Возле двери оказалась в момент. Вот и верь теперь, что птицелюди не летают.

Ночью на лестничной площадке кто-то ходил, из-за чего пришлось достать из-под подушки ножик и держать его в руке до тех пор, пока этот кто-то не ушёл. Я так и не уснула.

***

Анжелика стояла, прислонившись спиной к стене, её ногти цокали по экрану смартфона.

– Тяу, Дань! Да всё нормально, это же птицы, а не змеи… Не, таракан перегнул… Да ну? Же-е-есть… А Тёмыч что? Ну так ему и надо, расист зверов. Ну вот и Вольд такого же мнения… Вот кстати об этом: сегодня у меня голова болит, не мог бы ты озвучить закадровые реп… Ой, спасибо большое! С меня винишко, ага. Нарезку скину, ржать будешь аки лошадь! Хорошо, больше не отвлекаю, тяу-тяу!

Экран погас.

Анжелика с хрустом размяла шею.

– Окей, снова ложь и преступления… Зверь идёт на охоту.

***

На следующий день было без происшествий, только теперь на нашей двери висела наклейка. Поток увеличился не сильно, видимо, чисто из-за слухов: вряд ли вчерашние гости сумели смонтировать выпуск за один вечер. Хотя я, честно говоря, плохо представляла себе возможности журналистов. Мила проверяла ленту каждый час, что не очень хорошо сказалось на её работоспособности. И она опять пропустила учёбу.

– Милли, даже если сюда нагрянет полгорода птиц, стабильного будущего тебе это не обеспечит.

– Хватит давать советы, я сама о себе позабочусь!

Состояние у меня по-прежнему было подавленное. Ужасно хотелось выпить, но я решила держаться. Иначе действительно стану алкоголичкой и тогда всё пропало.

"Вечером напьюсь", – утешила я себя.

В мою дверь постучали.

Сказать, что я пришла в ужас – не сказать ничего. С того момента, как комиссия провела у меня обыск и разорвала на клочки мою учёную карьеру, я панически боялась всех, кто приходил ко мне без предупреждения. Мне и в кафе было некомфортно сидеть к двери спиной, что уж говорить о квартире…

Но, если сидеть и дрожать, ничего не изменится, тем более посетитель очень хотел меня видеть, отчего продолжал стучать.

 

Я спрятала за спиной свой ножик и пошла открывать.

На пороге была Анжелика.

Думаю, нельзя было встретить гостя хуже: моя домашняя одежда, которая на данный момент состояла только из штанов, не стиралась месяца два, на моём теле отчётливо были видны проплешины, где новые перья пока не выросли; от меня, видимо, крепко пахло табачным дымом и ромом, ещё и ножик о пол звякнул. Если Анжелика пришла вырвать у меня оставшиеся перья, то, честное слово, я не против. Хотя по её одежде не похоже: джинсовая курточка, под ней короткое платье, на плече сумка. Для таких дел надо надевать то, что не жалко. Действительно, зверочеловек без комплексов.

– Здравствуй, Серафима.

– З-здравствуй, Анжелика…

Мы некоторое время разглядывали друг друга.

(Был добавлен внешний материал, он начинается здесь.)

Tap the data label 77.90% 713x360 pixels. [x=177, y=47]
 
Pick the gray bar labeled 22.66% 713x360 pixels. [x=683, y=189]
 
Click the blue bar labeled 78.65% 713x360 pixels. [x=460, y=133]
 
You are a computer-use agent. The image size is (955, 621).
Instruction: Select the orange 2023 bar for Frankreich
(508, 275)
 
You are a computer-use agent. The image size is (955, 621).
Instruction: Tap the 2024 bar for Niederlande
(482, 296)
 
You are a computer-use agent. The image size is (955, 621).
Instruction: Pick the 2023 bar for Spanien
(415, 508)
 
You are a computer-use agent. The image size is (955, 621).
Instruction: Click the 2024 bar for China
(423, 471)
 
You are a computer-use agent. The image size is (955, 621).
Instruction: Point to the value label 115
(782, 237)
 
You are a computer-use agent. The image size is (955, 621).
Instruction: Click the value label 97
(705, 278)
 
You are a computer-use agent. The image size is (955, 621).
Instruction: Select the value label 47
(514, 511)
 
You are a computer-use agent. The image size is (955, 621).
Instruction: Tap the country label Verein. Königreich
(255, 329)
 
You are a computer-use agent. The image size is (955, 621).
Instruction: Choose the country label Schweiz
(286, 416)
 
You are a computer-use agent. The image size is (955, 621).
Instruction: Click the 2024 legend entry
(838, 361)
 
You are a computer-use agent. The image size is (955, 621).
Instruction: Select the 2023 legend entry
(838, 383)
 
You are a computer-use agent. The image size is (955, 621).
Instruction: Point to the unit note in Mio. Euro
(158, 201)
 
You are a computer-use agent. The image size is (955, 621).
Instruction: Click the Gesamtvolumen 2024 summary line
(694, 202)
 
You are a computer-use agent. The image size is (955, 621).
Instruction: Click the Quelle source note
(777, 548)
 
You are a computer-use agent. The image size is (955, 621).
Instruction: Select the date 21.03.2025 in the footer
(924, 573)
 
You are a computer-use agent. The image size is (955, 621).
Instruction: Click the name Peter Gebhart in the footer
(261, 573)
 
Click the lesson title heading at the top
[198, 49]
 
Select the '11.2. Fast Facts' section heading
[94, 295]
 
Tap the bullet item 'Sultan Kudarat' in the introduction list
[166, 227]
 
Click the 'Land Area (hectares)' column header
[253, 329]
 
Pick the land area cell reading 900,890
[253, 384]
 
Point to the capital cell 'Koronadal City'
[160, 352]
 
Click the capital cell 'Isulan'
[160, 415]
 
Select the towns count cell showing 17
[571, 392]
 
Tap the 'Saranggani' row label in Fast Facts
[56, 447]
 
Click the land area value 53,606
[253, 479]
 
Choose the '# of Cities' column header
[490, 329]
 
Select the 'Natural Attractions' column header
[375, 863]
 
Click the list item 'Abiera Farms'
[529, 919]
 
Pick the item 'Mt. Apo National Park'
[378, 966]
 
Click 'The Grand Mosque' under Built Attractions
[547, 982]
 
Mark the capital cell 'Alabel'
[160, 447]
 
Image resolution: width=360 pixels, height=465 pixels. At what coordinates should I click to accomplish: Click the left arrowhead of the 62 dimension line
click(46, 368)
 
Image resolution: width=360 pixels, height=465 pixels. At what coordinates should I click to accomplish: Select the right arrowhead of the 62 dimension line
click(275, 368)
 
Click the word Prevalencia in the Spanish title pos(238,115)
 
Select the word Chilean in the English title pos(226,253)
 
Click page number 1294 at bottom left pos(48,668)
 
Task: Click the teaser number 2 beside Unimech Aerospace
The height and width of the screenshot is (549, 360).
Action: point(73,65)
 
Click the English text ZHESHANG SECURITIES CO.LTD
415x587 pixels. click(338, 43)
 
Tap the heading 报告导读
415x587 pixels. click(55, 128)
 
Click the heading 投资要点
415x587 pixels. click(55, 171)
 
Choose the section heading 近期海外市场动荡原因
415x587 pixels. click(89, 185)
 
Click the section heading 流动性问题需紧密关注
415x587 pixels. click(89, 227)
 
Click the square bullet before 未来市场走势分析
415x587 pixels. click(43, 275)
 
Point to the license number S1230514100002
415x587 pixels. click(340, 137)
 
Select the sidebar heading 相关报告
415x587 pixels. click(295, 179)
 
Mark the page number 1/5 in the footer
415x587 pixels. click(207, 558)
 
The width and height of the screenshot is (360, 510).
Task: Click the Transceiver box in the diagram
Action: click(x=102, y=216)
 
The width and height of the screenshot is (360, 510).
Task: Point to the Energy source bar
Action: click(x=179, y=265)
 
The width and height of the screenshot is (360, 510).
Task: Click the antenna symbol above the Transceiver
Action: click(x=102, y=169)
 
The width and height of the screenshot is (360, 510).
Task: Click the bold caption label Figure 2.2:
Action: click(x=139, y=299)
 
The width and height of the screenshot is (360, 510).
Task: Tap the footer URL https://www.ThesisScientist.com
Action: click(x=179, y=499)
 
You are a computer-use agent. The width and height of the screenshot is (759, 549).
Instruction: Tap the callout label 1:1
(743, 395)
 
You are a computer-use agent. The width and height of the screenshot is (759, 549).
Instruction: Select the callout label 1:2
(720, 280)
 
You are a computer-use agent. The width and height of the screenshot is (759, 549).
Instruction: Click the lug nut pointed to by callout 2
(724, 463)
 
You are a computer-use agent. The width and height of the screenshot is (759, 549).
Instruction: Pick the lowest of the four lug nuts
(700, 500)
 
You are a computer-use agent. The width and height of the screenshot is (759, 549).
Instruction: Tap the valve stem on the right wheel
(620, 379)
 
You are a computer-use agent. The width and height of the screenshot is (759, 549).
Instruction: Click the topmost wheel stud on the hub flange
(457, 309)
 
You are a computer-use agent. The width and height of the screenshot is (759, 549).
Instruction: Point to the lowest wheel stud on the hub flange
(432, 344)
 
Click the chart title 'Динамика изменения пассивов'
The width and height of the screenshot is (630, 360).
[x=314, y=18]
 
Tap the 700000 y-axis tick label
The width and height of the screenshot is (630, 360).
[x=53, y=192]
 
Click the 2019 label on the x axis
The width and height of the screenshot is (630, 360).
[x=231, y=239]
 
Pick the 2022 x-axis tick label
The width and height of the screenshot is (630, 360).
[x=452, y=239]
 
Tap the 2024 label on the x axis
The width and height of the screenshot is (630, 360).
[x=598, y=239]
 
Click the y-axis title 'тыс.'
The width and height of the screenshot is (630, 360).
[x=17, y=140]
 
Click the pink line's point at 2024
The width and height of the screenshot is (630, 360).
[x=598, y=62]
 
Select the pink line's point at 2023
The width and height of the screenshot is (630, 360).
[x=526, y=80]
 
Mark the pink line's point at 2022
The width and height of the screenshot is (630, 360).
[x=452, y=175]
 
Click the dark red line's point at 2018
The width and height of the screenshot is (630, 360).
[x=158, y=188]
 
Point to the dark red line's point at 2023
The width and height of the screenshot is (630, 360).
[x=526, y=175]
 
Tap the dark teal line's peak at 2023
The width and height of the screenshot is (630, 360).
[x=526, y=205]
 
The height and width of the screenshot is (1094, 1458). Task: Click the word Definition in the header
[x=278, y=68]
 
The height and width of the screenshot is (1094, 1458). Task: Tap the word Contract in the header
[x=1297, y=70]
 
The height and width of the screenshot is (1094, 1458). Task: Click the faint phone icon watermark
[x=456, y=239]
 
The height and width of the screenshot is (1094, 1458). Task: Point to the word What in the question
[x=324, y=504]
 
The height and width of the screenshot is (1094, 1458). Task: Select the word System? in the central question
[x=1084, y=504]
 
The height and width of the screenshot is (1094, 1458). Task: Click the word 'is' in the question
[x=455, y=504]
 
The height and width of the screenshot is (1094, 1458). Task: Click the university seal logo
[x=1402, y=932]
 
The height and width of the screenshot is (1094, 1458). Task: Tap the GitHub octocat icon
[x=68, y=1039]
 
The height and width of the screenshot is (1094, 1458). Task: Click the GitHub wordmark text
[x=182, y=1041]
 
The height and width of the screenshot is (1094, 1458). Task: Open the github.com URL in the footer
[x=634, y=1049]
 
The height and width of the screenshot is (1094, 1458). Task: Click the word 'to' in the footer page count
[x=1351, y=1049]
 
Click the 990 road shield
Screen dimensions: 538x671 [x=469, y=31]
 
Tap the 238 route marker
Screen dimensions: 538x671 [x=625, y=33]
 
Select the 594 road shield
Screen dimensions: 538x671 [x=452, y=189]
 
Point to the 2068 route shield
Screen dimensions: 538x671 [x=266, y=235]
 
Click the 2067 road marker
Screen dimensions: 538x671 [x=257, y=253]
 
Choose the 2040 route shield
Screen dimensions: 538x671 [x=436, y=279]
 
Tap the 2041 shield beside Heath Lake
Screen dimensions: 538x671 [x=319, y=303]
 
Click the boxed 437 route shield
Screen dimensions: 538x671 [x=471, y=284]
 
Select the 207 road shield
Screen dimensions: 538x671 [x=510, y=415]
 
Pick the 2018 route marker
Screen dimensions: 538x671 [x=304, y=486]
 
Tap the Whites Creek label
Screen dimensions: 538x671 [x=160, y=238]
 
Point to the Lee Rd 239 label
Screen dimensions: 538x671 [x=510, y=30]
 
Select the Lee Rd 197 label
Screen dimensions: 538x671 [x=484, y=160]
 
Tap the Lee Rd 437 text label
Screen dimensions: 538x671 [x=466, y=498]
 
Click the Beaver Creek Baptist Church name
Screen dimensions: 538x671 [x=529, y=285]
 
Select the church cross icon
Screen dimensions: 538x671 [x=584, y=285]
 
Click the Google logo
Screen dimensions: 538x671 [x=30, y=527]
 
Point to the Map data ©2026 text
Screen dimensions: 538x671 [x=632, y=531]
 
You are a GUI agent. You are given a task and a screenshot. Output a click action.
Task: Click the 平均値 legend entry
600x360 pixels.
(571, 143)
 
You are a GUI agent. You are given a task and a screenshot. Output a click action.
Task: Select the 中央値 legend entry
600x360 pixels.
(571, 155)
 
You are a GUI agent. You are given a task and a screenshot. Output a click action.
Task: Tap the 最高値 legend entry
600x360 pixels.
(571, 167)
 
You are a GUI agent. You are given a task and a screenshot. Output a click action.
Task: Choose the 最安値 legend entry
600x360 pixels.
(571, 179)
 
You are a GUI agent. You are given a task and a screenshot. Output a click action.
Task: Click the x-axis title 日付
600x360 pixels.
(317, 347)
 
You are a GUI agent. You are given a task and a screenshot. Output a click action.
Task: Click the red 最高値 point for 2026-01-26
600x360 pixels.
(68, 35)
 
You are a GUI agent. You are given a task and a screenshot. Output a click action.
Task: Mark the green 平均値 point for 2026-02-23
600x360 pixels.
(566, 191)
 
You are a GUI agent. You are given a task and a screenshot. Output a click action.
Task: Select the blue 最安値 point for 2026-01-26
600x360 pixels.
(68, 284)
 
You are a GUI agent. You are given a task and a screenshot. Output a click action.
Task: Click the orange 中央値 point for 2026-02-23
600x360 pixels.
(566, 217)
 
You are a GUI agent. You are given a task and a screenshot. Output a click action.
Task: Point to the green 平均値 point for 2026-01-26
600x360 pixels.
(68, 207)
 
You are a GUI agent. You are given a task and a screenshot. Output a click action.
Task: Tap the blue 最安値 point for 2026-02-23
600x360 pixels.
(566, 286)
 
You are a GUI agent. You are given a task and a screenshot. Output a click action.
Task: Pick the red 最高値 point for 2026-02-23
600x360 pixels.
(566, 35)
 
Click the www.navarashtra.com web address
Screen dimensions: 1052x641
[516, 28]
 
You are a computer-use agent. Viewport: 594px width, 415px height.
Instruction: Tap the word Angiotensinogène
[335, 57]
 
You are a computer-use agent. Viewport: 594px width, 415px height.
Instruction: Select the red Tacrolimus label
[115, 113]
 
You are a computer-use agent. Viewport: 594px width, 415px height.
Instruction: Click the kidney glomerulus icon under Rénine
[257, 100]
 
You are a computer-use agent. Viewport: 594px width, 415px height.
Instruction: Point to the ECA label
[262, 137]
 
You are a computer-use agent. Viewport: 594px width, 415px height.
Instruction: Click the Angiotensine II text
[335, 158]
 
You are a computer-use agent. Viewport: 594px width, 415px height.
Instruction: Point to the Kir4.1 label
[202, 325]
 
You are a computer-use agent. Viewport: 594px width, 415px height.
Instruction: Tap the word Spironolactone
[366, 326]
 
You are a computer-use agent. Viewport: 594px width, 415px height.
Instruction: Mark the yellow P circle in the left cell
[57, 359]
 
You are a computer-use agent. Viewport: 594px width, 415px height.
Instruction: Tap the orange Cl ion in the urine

– Мне кажется, – сказала она, – тебе пора к специалисту.

Я попятилась, давая ей дорогу.

– К наркологу?

– Не, к психотерапевту. Или уже психиатру.

Моя каморка – с пыльным диваном, который также служил мне кроватью, столом перед ним, на котором стоял древний ноутбук и доверху заполненная окурками пепельница; кипами книг, ящиком, забитым старыми флешками, дисками, пустыми пачками от сигарет и растворителями, со старым проигрывателем и прочим техническим и бумажным мусором, среди которого валялись пустые и полупустые бутылки, – верно, представляла собой не менее жалкое зрелище.